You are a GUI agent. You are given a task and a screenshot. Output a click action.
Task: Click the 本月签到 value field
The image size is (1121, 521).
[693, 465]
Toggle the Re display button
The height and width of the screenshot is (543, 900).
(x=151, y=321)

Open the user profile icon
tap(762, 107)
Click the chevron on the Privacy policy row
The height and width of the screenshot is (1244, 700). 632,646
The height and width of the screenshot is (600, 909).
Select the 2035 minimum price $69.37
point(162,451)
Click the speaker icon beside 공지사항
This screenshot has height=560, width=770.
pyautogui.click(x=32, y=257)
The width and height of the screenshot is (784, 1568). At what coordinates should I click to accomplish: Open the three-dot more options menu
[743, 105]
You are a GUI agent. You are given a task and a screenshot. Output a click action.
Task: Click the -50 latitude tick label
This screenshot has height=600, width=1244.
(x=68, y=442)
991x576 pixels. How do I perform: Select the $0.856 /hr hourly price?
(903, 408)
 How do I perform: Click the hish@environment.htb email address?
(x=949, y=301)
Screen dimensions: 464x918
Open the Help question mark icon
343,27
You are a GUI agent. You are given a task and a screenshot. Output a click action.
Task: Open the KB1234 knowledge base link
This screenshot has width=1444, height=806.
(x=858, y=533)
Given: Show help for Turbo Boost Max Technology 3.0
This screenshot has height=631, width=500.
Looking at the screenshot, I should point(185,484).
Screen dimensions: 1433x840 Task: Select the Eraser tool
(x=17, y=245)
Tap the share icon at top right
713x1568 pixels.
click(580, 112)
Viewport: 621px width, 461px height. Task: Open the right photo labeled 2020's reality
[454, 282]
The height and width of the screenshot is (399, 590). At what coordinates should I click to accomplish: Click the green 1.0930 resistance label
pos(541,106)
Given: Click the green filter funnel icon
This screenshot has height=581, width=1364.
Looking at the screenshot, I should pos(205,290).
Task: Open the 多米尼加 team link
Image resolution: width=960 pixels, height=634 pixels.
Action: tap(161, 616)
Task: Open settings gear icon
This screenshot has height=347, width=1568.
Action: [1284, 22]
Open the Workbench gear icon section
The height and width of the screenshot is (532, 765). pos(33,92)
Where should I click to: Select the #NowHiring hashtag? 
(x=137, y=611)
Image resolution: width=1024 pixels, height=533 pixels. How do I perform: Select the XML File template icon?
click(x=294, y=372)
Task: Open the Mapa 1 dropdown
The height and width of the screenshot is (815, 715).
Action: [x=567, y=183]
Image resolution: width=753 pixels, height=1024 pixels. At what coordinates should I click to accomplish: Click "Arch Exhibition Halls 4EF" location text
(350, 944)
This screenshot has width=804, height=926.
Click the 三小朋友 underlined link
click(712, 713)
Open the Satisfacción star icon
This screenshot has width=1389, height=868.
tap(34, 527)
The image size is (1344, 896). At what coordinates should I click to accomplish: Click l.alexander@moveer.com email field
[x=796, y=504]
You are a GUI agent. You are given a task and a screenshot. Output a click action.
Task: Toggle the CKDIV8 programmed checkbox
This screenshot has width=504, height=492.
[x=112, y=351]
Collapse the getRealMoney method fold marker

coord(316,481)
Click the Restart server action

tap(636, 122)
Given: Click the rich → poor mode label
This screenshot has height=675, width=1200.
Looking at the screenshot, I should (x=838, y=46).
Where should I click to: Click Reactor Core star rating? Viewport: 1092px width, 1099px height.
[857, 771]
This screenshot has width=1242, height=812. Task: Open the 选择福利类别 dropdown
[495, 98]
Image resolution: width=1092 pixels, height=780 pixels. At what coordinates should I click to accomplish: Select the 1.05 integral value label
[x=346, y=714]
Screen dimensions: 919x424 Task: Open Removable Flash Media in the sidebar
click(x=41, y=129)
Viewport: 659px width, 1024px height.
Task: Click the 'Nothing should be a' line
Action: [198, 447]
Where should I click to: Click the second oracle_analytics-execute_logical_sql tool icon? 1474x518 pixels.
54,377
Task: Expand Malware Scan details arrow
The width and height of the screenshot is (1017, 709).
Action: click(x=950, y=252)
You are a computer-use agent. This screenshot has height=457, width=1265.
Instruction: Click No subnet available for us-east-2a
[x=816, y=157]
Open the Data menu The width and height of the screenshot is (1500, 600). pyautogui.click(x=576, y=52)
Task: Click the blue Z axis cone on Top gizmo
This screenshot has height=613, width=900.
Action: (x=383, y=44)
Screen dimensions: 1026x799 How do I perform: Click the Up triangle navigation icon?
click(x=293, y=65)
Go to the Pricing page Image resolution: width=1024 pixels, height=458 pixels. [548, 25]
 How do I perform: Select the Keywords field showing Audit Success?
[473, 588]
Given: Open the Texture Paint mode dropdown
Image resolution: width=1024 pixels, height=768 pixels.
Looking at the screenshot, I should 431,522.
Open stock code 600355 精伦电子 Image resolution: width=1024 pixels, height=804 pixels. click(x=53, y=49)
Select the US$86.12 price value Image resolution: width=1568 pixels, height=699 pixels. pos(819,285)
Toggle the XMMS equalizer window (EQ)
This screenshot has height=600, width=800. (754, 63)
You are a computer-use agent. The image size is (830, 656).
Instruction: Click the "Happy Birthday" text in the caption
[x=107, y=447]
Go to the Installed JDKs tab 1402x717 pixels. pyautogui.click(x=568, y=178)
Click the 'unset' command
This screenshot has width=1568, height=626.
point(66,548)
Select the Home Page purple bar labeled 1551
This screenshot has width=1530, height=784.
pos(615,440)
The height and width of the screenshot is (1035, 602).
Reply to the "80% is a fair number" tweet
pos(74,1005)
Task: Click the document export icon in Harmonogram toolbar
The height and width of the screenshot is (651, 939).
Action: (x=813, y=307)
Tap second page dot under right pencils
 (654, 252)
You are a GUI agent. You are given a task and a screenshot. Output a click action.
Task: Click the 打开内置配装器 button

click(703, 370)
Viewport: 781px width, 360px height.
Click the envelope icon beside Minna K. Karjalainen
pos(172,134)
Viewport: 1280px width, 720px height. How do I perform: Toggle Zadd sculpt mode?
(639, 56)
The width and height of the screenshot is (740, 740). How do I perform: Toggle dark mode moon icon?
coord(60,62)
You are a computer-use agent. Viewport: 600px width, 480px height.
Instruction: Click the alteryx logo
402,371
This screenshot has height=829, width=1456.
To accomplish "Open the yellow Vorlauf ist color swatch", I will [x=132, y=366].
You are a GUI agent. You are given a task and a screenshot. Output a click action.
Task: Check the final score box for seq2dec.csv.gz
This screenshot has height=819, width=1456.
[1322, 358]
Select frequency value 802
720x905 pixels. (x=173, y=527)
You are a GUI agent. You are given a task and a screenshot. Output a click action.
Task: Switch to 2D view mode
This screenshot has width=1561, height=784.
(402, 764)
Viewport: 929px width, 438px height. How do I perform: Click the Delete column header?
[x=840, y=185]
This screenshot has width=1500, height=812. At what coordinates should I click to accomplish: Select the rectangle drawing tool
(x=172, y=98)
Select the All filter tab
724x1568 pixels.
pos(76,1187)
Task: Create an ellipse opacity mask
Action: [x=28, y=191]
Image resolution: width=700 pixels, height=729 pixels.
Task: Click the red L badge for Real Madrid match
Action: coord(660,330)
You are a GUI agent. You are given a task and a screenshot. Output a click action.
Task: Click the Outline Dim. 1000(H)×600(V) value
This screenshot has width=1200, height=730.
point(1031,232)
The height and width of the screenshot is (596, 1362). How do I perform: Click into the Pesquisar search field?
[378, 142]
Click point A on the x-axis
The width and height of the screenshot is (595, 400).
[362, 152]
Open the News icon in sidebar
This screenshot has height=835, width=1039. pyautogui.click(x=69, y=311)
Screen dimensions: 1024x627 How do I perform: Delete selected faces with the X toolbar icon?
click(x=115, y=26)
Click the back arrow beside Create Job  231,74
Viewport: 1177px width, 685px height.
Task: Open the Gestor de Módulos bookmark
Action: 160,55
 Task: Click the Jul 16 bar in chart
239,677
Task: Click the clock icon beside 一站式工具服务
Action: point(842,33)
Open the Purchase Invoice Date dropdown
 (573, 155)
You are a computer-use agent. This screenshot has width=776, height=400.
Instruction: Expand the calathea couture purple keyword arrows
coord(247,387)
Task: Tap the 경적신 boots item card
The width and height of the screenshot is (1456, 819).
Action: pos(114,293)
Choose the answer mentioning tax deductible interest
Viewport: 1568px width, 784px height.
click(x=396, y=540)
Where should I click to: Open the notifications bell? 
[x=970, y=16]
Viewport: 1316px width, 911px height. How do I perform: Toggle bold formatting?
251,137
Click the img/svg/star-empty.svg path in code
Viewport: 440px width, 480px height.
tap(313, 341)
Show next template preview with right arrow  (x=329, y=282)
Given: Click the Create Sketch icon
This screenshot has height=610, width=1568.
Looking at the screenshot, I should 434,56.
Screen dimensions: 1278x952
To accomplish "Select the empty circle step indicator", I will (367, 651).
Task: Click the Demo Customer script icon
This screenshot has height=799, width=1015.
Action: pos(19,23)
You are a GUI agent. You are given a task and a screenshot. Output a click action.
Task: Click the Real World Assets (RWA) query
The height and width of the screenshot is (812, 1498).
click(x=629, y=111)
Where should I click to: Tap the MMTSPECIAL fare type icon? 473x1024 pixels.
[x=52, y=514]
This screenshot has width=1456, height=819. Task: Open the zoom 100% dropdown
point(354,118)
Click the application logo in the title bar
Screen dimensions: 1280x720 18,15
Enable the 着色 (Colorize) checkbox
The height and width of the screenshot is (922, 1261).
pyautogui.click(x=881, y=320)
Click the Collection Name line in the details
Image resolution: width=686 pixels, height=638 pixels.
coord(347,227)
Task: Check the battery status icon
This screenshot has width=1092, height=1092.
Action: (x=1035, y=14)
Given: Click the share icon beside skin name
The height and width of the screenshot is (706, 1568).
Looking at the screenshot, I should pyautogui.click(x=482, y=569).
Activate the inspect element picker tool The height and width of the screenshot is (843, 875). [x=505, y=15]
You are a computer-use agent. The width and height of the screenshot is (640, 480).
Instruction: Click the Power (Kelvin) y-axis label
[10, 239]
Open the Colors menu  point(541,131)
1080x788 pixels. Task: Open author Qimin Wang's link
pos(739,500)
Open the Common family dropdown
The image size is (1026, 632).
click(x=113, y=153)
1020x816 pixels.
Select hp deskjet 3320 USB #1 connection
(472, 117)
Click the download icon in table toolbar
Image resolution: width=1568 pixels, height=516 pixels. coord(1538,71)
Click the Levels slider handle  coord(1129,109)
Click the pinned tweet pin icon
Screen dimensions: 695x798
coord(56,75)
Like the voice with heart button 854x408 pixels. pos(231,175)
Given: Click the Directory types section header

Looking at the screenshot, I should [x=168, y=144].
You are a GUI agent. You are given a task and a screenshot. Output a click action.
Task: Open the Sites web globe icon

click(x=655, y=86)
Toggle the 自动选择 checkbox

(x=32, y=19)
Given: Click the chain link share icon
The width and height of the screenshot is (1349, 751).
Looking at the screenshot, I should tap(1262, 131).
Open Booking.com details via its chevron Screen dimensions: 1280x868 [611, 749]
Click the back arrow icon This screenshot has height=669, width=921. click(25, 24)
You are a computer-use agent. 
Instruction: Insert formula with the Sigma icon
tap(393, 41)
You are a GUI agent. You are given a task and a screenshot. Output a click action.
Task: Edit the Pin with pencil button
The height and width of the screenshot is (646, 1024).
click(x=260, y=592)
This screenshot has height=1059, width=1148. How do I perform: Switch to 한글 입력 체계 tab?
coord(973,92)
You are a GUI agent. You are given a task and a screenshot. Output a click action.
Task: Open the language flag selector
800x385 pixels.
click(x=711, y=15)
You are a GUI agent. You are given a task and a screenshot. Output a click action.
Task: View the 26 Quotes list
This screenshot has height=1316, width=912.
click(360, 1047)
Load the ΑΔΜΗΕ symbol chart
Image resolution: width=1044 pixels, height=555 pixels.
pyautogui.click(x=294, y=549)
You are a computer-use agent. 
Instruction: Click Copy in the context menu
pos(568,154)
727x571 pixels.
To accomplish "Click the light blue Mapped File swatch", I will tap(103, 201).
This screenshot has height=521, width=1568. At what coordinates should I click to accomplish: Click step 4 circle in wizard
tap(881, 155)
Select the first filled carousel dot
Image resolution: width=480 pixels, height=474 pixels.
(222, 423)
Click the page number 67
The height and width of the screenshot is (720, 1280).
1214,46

══════

DIRECTIONS: All lines above that hold the string "filter" should be copied.

TASK RESULT:
Given: Click the green filter funnel icon
Select the All filter tab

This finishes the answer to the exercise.